_PROVIDED DATA_:
_ _ _
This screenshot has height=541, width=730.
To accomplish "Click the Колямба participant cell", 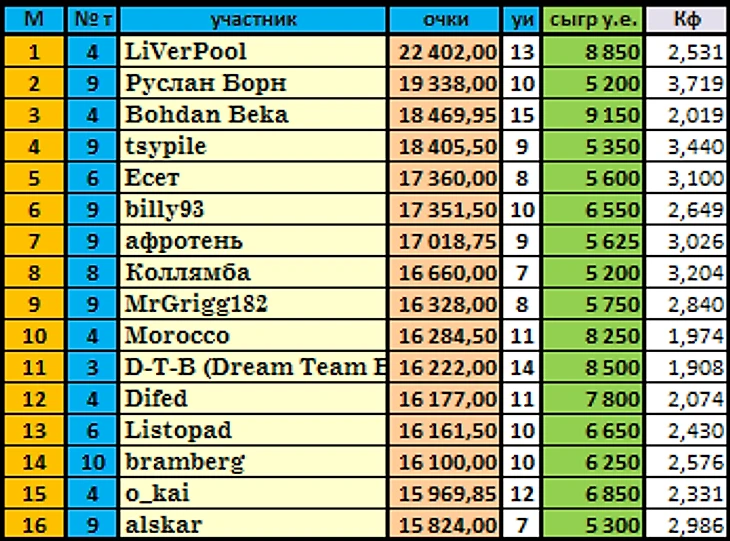I will pyautogui.click(x=253, y=273).
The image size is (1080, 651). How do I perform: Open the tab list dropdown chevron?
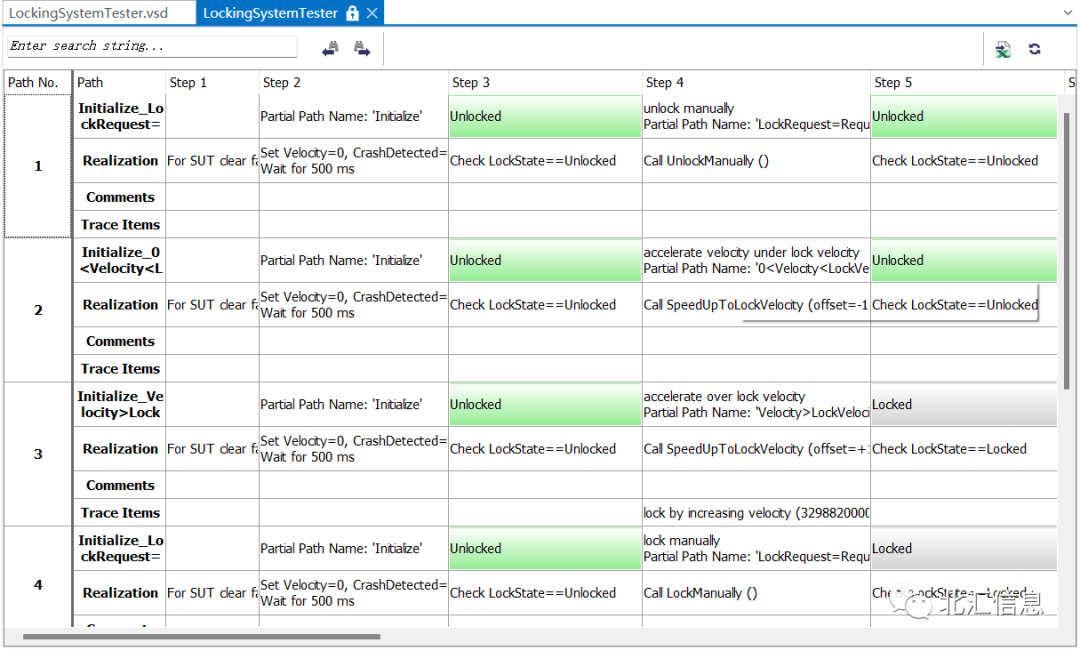(x=1065, y=12)
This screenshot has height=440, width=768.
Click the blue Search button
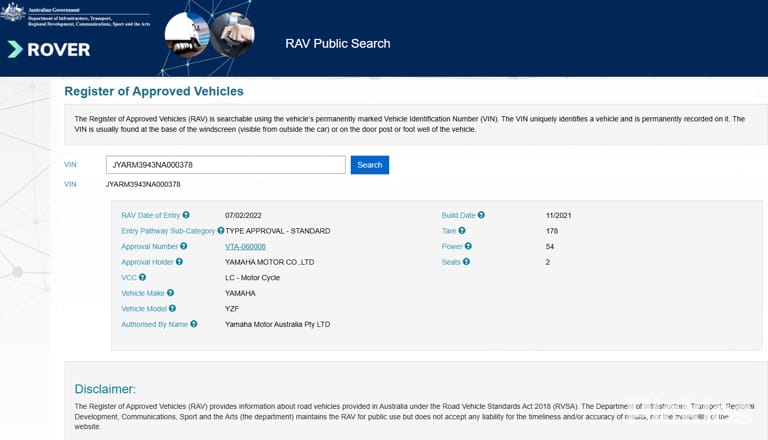click(x=370, y=165)
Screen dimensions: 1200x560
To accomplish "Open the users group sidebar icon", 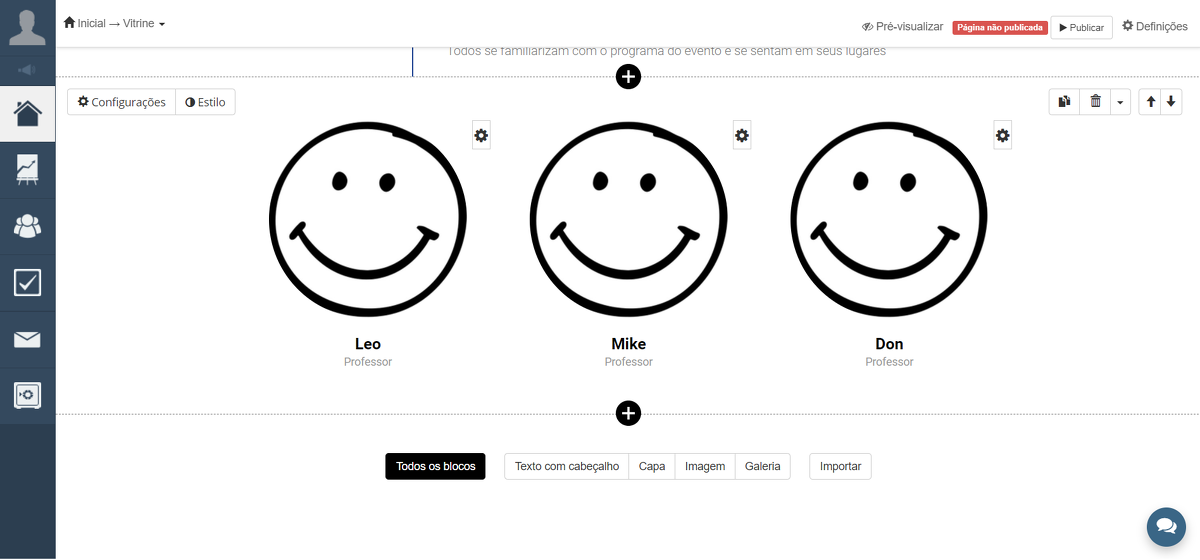I will [27, 226].
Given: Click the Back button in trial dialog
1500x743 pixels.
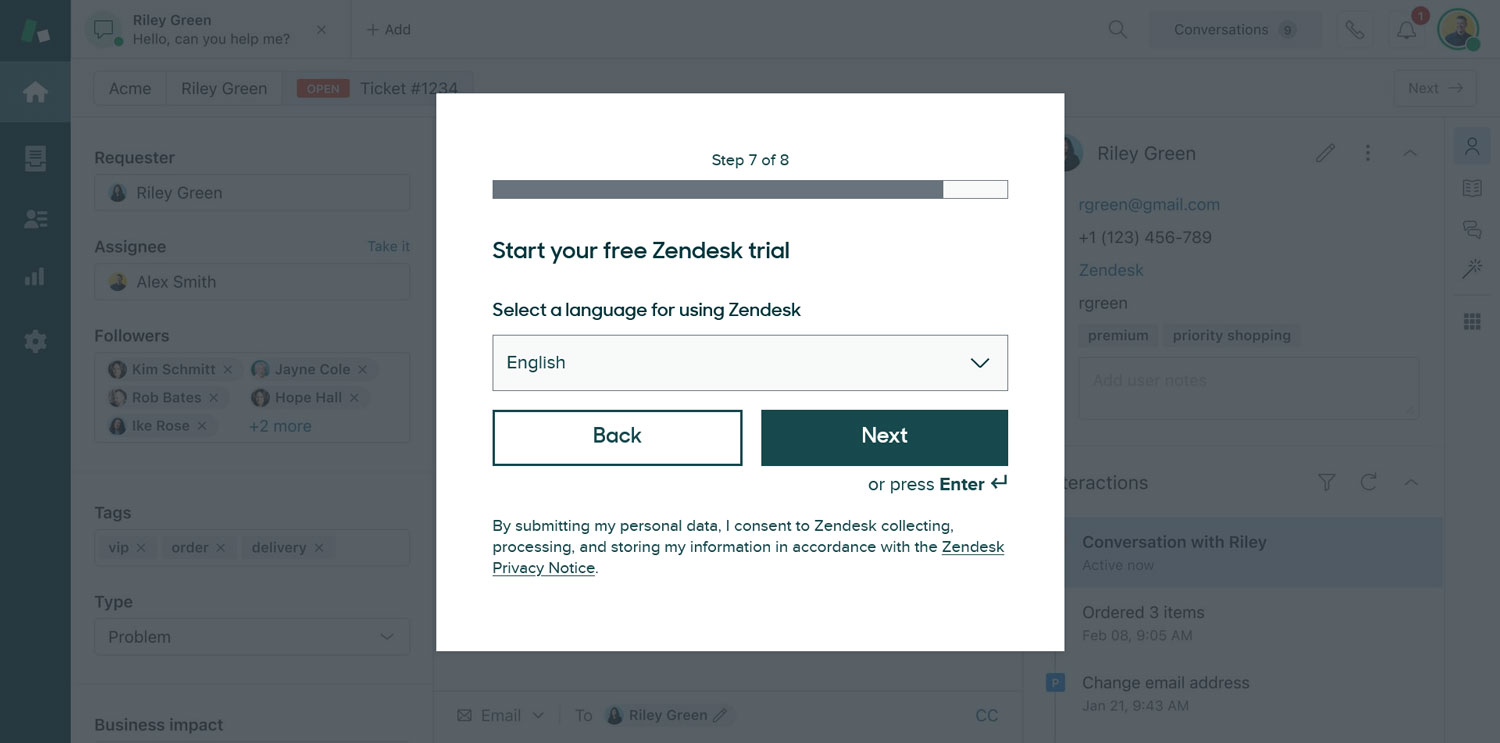Looking at the screenshot, I should [617, 437].
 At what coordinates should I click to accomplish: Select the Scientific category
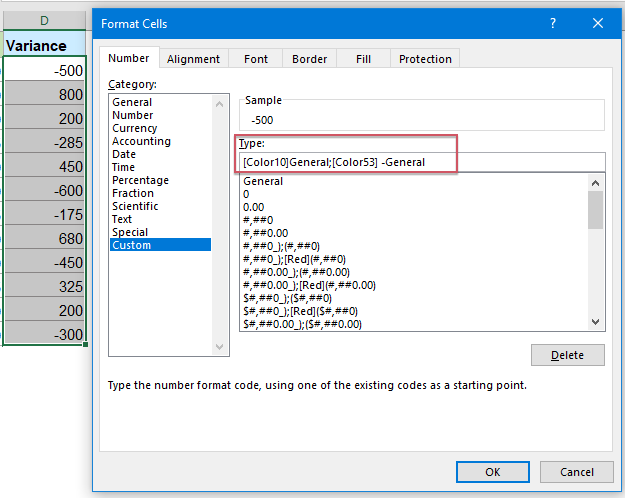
_ _ _
_WHAT IS REQUIRED_:
Find the line that contains "Given: Click the Back button in trial dialog". Copy it and every line after it through the end of the listing exactly, but not the pictures.

_THE ANSWER_:
Given: Click the Back button in trial dialog
1500x743 pixels.
Looking at the screenshot, I should [617, 437].
 At what coordinates should I click to accomplish: Select the Scientific category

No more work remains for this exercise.